И вместо того чтобы самым немудрящим хотя бы вопросом поддержать умный разговор о смысле жизни, Кукуев с большей неожиданностью для себя, чем для Зинки, сгреб ее в охапку и поцеловал.

Зинка приняла поцелуй как должное, как получала аванс или получку в фанерном окошечке кассы.

Она говорила ему о положении пролетариата в Абиссинии, о дирижаблях, которые вот-вот заменят поезда, о словах Чкалова про детей, облетевших весь мир, и о многом ином, о чем, пожалуй, можно было и не говорить немногословному парню, почти не слушавшему ее захлебывающийся щебет и соображавшему не о том, о чем она говорит, а о том, зачем она это все ему рассказывает, если в Абиссинию он не собирается, дирижабли он видел только на облигациях внутреннего займа, а Чкалов был так же далек от него, как Молотов или Клара Цеткин.

Кукуеву стало совсем жарко, хотя морозец на улице к вечеру усилился. А Зинке, напротив, стало холодно, и она предложила зайти в сторожку в недостроенном цехе.

Женщинам, решившимся ускорить события и напомнить своему избраннику о неотвратимости надвигающегося счастья, свойственно прибегать к изображению измученности, усталости, обессиленности, Зинка же, не изменяя себе, была как всегда пряма и деловита.

В драной шубейке она была похожа на маленького зверька, спрятавшегося в шкуру, сброшенную старым, потрепанным жизнью зверем побольше. Сердце бьется часто-часто, голова кружится от собственной решимости. Шубка чуть расстегнута. «Жарко», – чтобы не подумал чего-нибудь. А он и впрямь не подумал, действительно, в этой тесной конуре жарко. «Послушай, как сердце бьется». Приложила его ладонь к груди. И снова голос такой, что допустить мысль о чем-нибудь таком было бы кощунством. И он не допустил. Грудь под рукой была живой и упругой. «Бьется, как чиж в кулаке», – подумал Кукуев и убрал руку.

Когда в темной сторожке на топчане Кукуев отпрянул от Зойкиных уст, владевших словом куда лучше, чем искусством поцелуя, она произнесла, да как-то так обыкновенно, будто говорила это не раз:

– Ты мужик, вам, мужикам, это надо… Делай, что хочешь… Я согласна.

От первого поцелуя прошло минут двадцать.

Не зная ласк, вернее, не считая их уместными, Кукуев обхватил Зинку и постарался сжать крепко-крепко, как случалось хватать деревенских девчат, ожидая стона и привычной мольбы о пощаде. Она терпела, подчиняясь его неудержимому желанию вобрать ее всю в себя. Хрупкое с виду тело оказалось гибким и прочным, и даже твердым. Тогда он прибег к ходам известным и не встретил сопротивления на путях, ведущих к обновлению жизни, на тех путях, где все живое платит свою дань природе.

Наконец он вытер мокрый лоб, вид у него, впрочем, в темноте неразличимой был такой, словно он не любви предавался, а исступленно мотыжил землю под палящим солнцем. Одежда была сбита, частью вниз, частью черт знает куда, лоб покрыт испариной. В наряде, рассчитанном на мороз, было тесно и жарко.
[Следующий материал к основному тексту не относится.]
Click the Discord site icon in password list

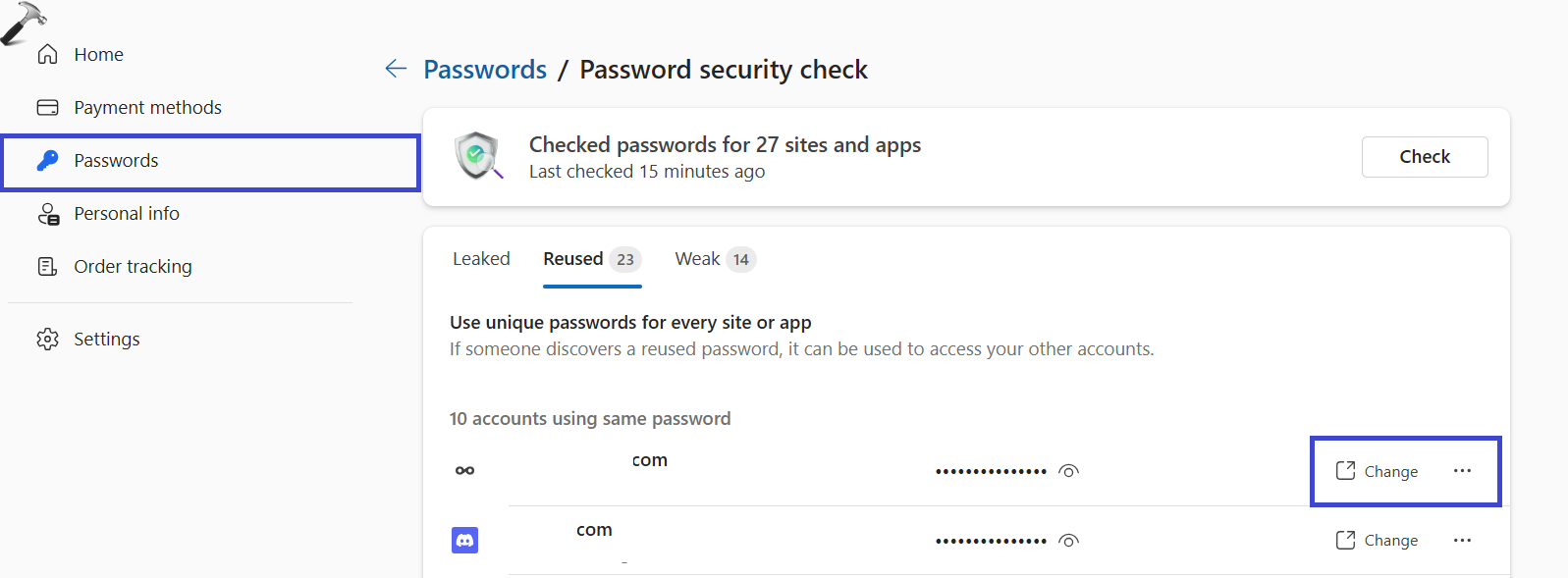464,540
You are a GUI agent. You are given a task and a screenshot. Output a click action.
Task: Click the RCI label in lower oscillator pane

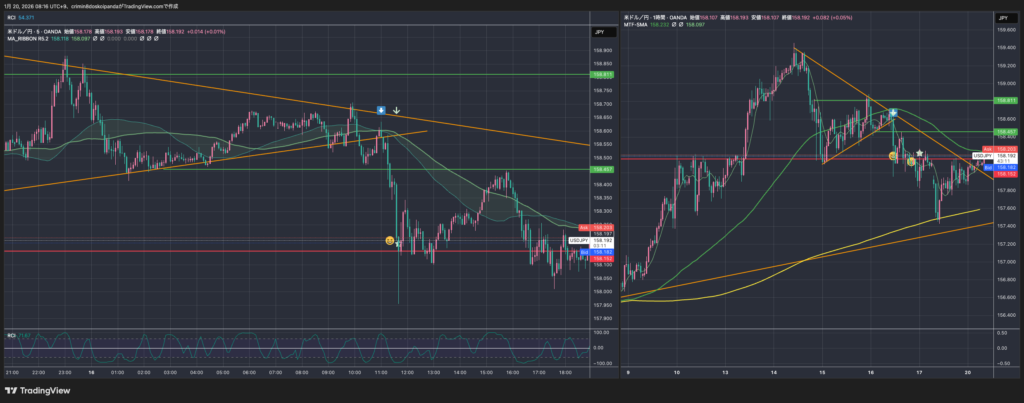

Брачное ложе в средневековье немцы именовали «мастерской любви», любовь же в цеховой сторожке соответствовала этому наименованию в еще большей степени.

Кукуев почувствовал себя в какой-то бескрайней пустоте, кромешная темнота сторожки только усиливала это чувство, в этой пустоте и темени нужно было найти себя, то есть найти слова, которые должны выразить чувства, сопутствующие случившемуся.

– Ты что же мне не сказала? – еще не зная, радоваться или чего-то опасаться, требовательно спросил Кукуев.

– Сказала, и не один раз, – непривычно тихо произнесла Зинка и нашла в темноте его руку. – Я же говорила тебе, я не женщина… Теперь убедился?